Rewrite the material below with "Viewport" changed to "Window" and nothing else altered, leaving out the pictures.

# # # #

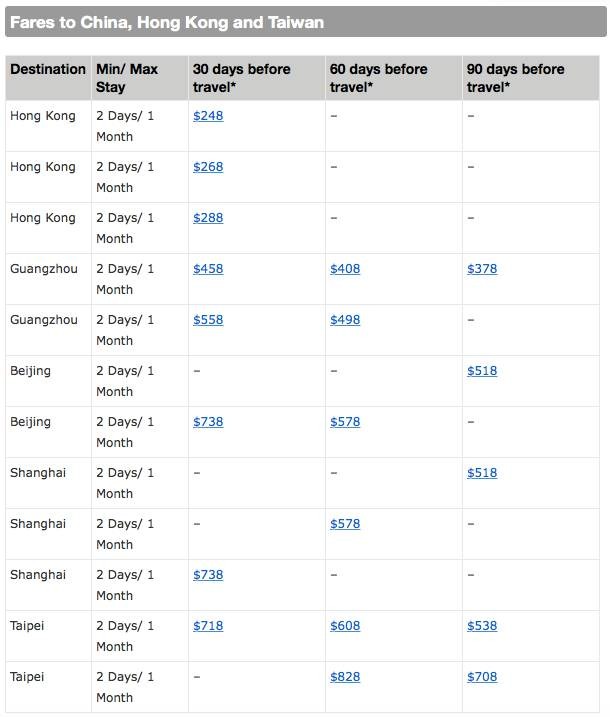Select the $708 Taipei fare link

tap(482, 677)
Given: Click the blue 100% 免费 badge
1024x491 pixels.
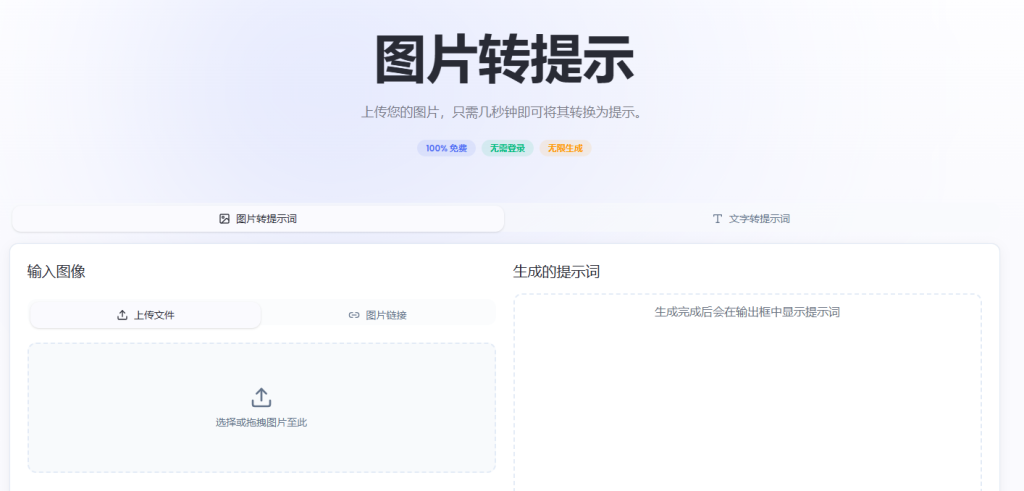Looking at the screenshot, I should click(x=446, y=148).
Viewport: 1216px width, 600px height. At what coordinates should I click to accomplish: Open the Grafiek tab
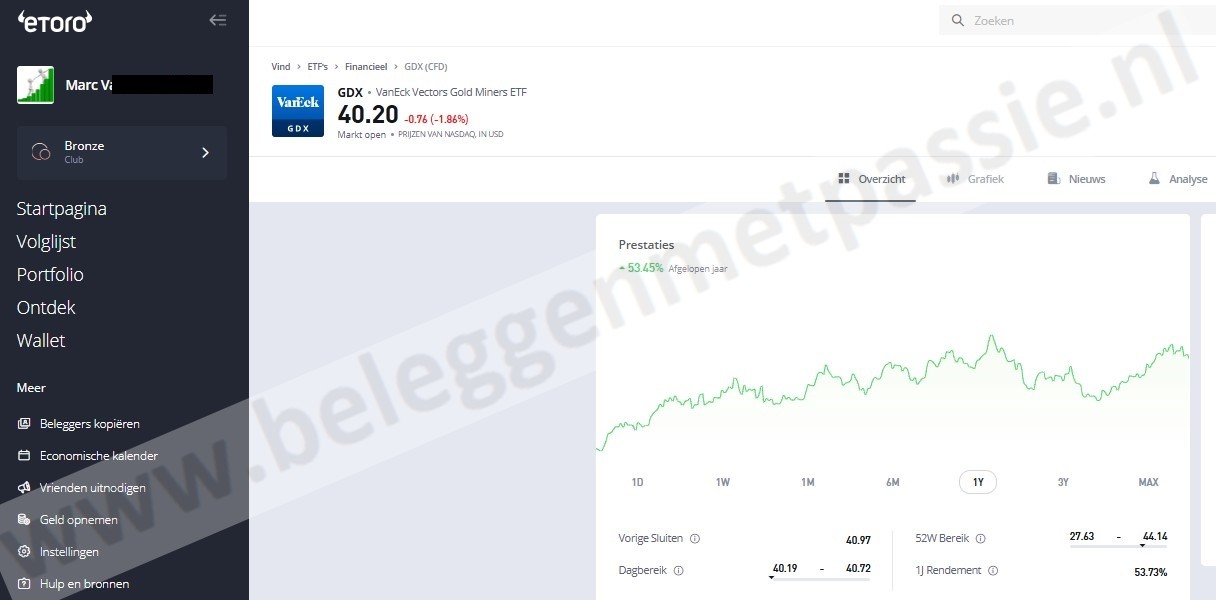974,179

# # # #

TASK OUTPUT.
Select the $708 Taipei fare link

tap(482, 677)
Given: Click the blue 100% 免费 badge
1024x491 pixels.
Looking at the screenshot, I should click(x=446, y=148).
Window: 1216px width, 600px height. At what coordinates should I click to accomplish: Open the Grafiek tab
974,179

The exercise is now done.